Just this morning, though it seems days ago now, we tread carefully down the steep grassy bank below our condo and then inched our way across the slippery old volcanic rock toward the snorkeling bay.  It’s 8:30 am and our flight leaves Hawaii in just a few hours, but Oscar declared last night that he wanted to swim with the giant green Honu turtles one last time and we are trying to make it happen.

As we approach the snorkel spot Oscar sees the waves crashing against the black pitted rock, white spray bursting high off the water, and he starts to panic.

“I don’t want to. Uh-uh. I changed my mind.”  His voice is still calm but his resolve is clear.
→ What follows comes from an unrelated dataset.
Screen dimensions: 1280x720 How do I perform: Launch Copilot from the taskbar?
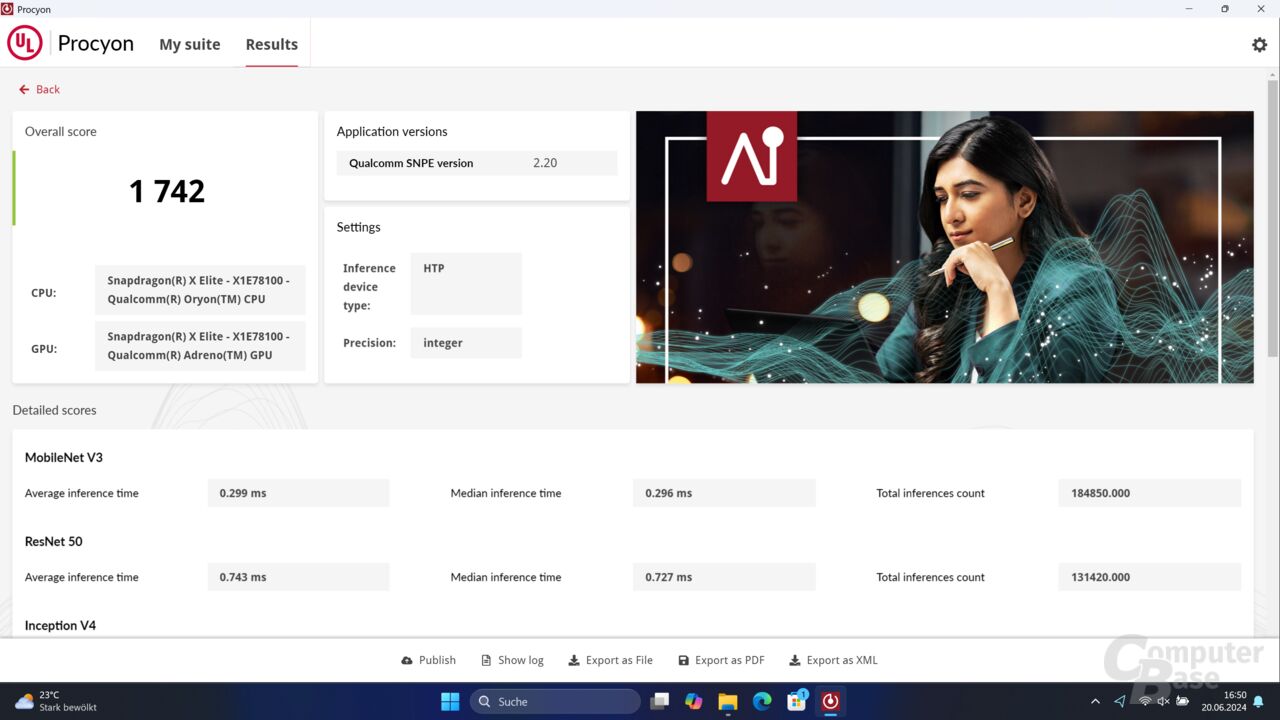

Paul and I communicate over his head with eyebrows and shoulder shrugs.  I’m on the fence – the surf is much rougher than it was yesterday when Paul and I snuck away for a half hour in the bay.  I’ve been here many times before during high surf and have been slammed against the rocks when an especially big wave rolls in.  Paul thinks we can still do it. He slings Oscar up on his back and carries him across the slickest parts over to the edge where I am already sitting with my flippers and mask on.
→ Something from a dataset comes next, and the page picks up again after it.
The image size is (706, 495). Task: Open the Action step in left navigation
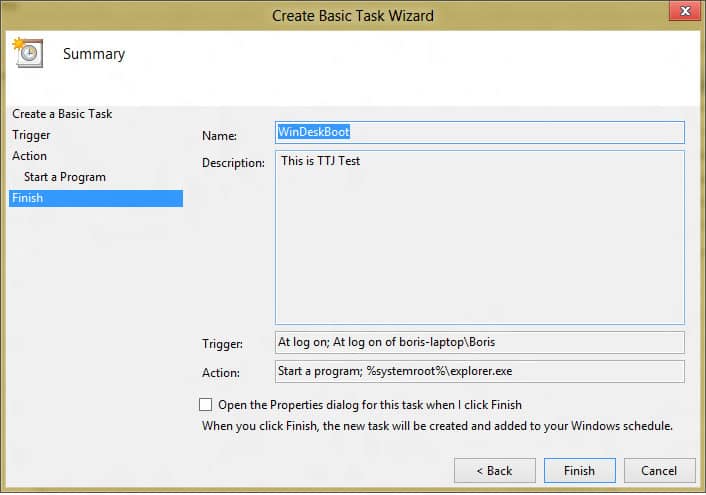(29, 156)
Oscar’s protests increase and soon he is screaming. “I won’t do it. You can’t make me. STOP!!”

I pull Oscar’s right flipper on up over his stubborn low-toned foot while Paul talks to Oscar about his mask. The mask is all-wrong – it’s squeezing Oscar’s lip. It’s hurting his hair. The snorkel will let water in. Oscar yells reason after reason why it won’t work today, even though it worked just fine yesterday. He pulls the right flipper off but I wrangle it back on and somehow the left one too.

“NO NO NO. STOP!”

The flippers are off again. Oscar is still screaming and I am definitely not looking up at the grassy banks filled with snorkelers and onlookers. A woman calls to me from the water and I just know she’s saying I’m a horrible mother to be putting my son through this.  I ignore her and the words I think I am hearing.

Paul says jump, and I do, into the cool jostling water and try to find my balance on the rocks beneath me before another wave crashes in.  He picks Oscar up, still screaming and hands him down to me.
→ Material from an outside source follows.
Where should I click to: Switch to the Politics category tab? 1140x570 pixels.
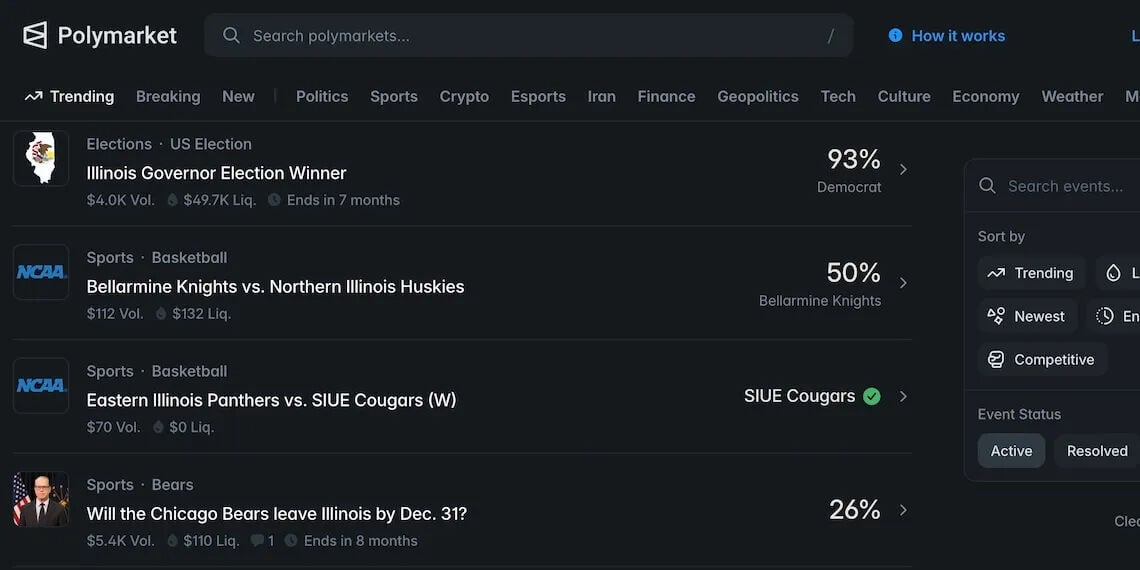[x=322, y=97]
We’ve compromised – no flippers, no mask, just goggles and a boogie board.  I help Oscar adjust the goggles.  Now in the water he calms down and we set out to find the enormous turtles whose scaly heads we see popping up for air from our balcony.  Large greenish brown shells float along the surface of the bay at all times of day here, but especially in the morning, and up until five minutes ago Oscar was clamoring to go.

We spot our first turtle quickly, thankfully.  The turtle’s flippers pull gracefully through the water.  He points his head down and slowly glides to the bottom of the bay where he nestles under a rock.  I lead Oscar over and show him where to look. He does, and after watching for a half minute, he comes up for air giggling hysterically.  Oscar immediately wants to search for more turtles and we find them easily.  The smallest, a youngster, is still much larger than Oscar himself and I think our whole family together would still take up less space than the largest.  We swim across the bay spotting them at the surface, resting under rocks and just swimming along peacefully.  After half an hour, and seven Honu turtle spottings, I finally convince Oscar to head to shore where Paul is waiting to pull him out.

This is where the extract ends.